_TASK GOAL_
Copy the records exactly, leaving out every picture.

_RECORDS FOR THE EXERCISE_
==*==
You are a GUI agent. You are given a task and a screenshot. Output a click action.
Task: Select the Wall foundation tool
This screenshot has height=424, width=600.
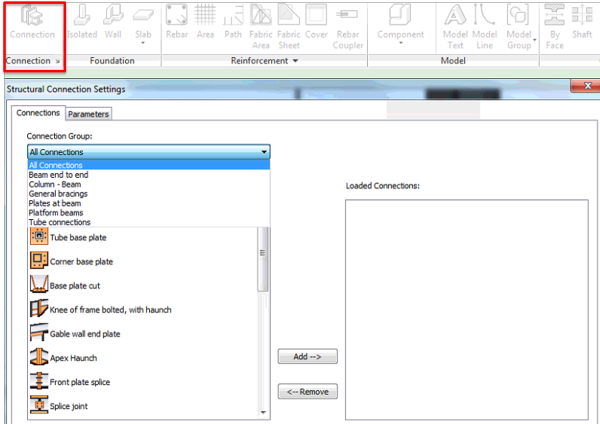pyautogui.click(x=114, y=21)
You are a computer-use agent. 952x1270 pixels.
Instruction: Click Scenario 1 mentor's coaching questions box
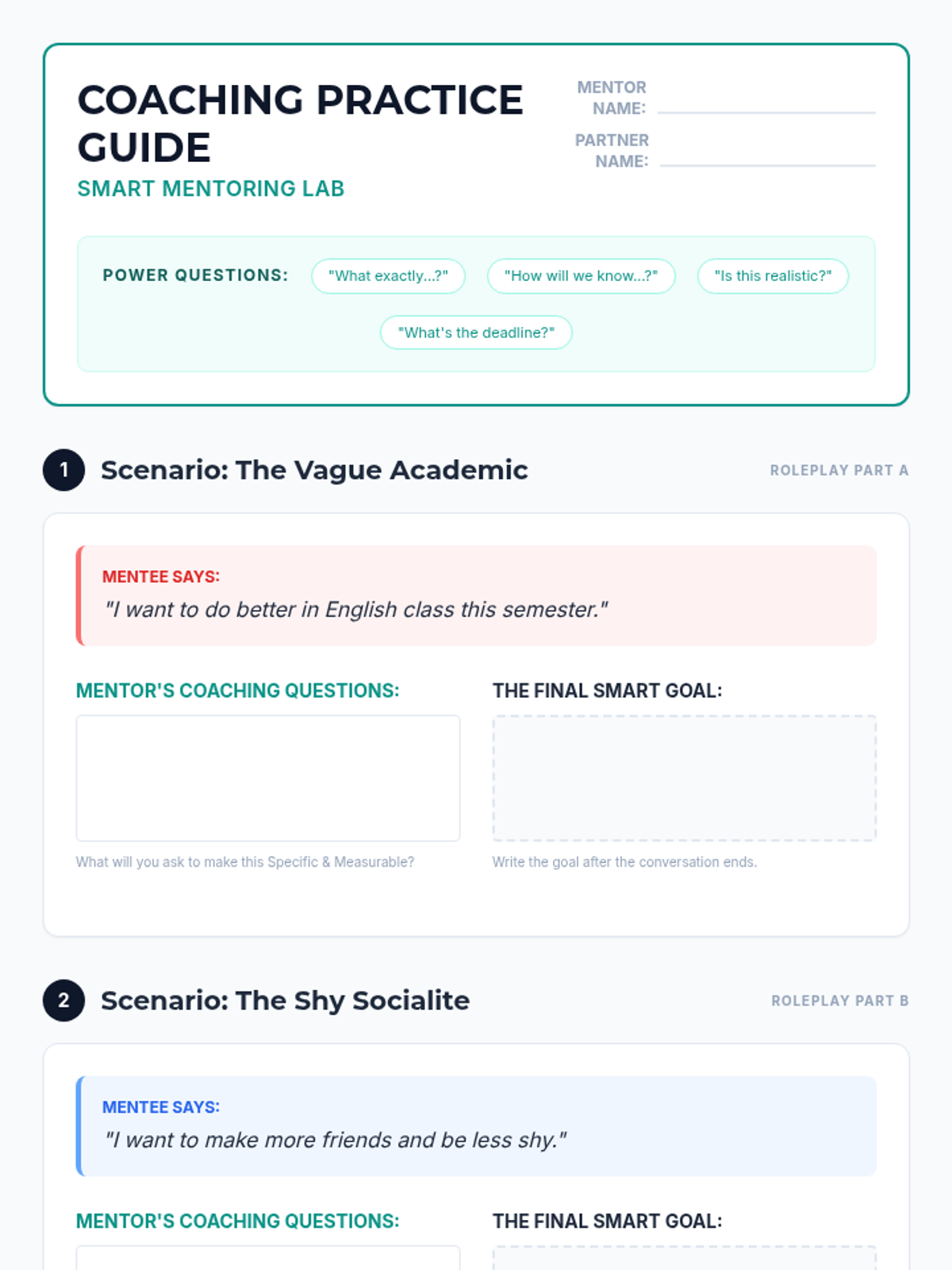[267, 778]
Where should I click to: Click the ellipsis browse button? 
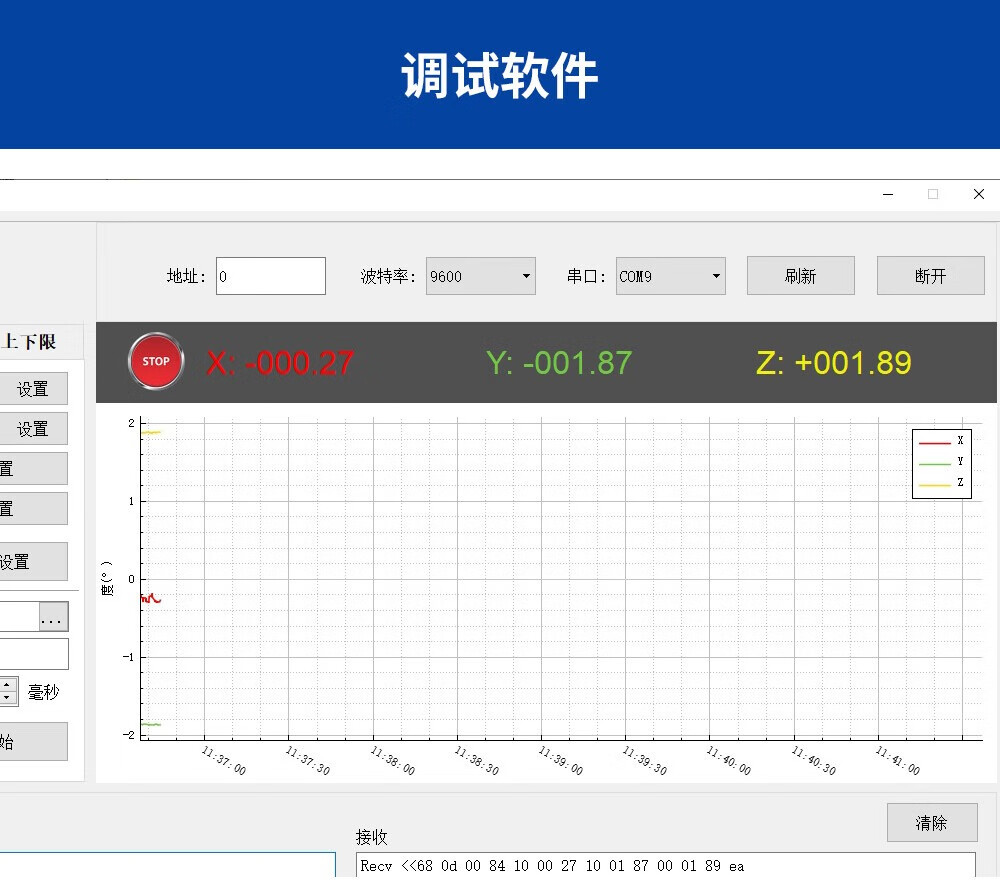click(x=53, y=618)
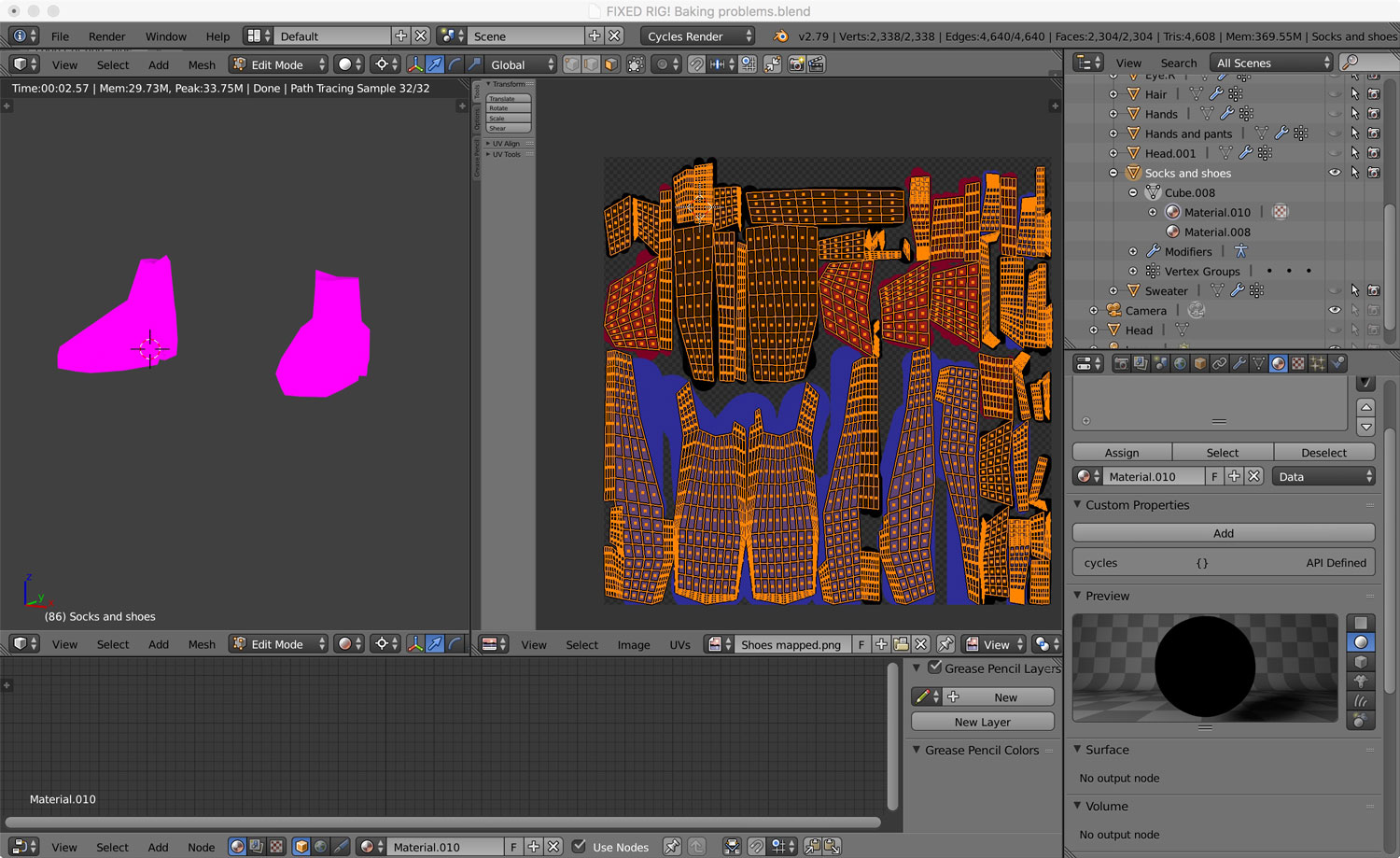
Task: Open the UVs menu in image editor
Action: (679, 645)
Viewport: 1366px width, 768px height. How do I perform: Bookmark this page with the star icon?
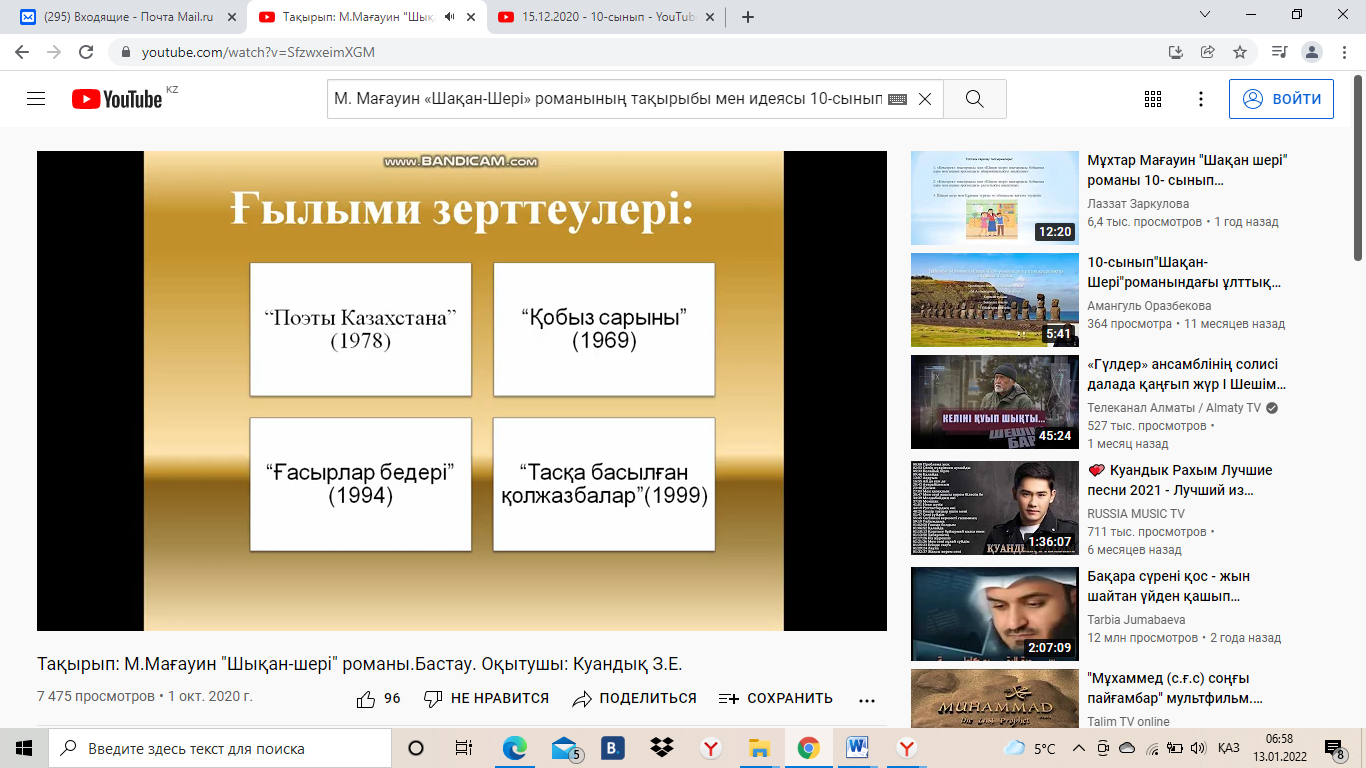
==*==
_RESPONSE_
You are a GUI agent. You are given a task and a screenshot. Output a click action.
Task: Select the Wall foundation tool
This screenshot has height=424, width=600.
pyautogui.click(x=114, y=21)
You are a computer-use agent. 952x1270 pixels.
Instruction: Click Scenario 1 mentor's coaching questions box
[267, 778]
Where should I click to: Click the ellipsis browse button? 
click(x=53, y=618)
Task: Open the UVs menu in image editor
Action: (679, 645)
Viewport: 1366px width, 768px height. How do I perform: Bookmark this page with the star icon?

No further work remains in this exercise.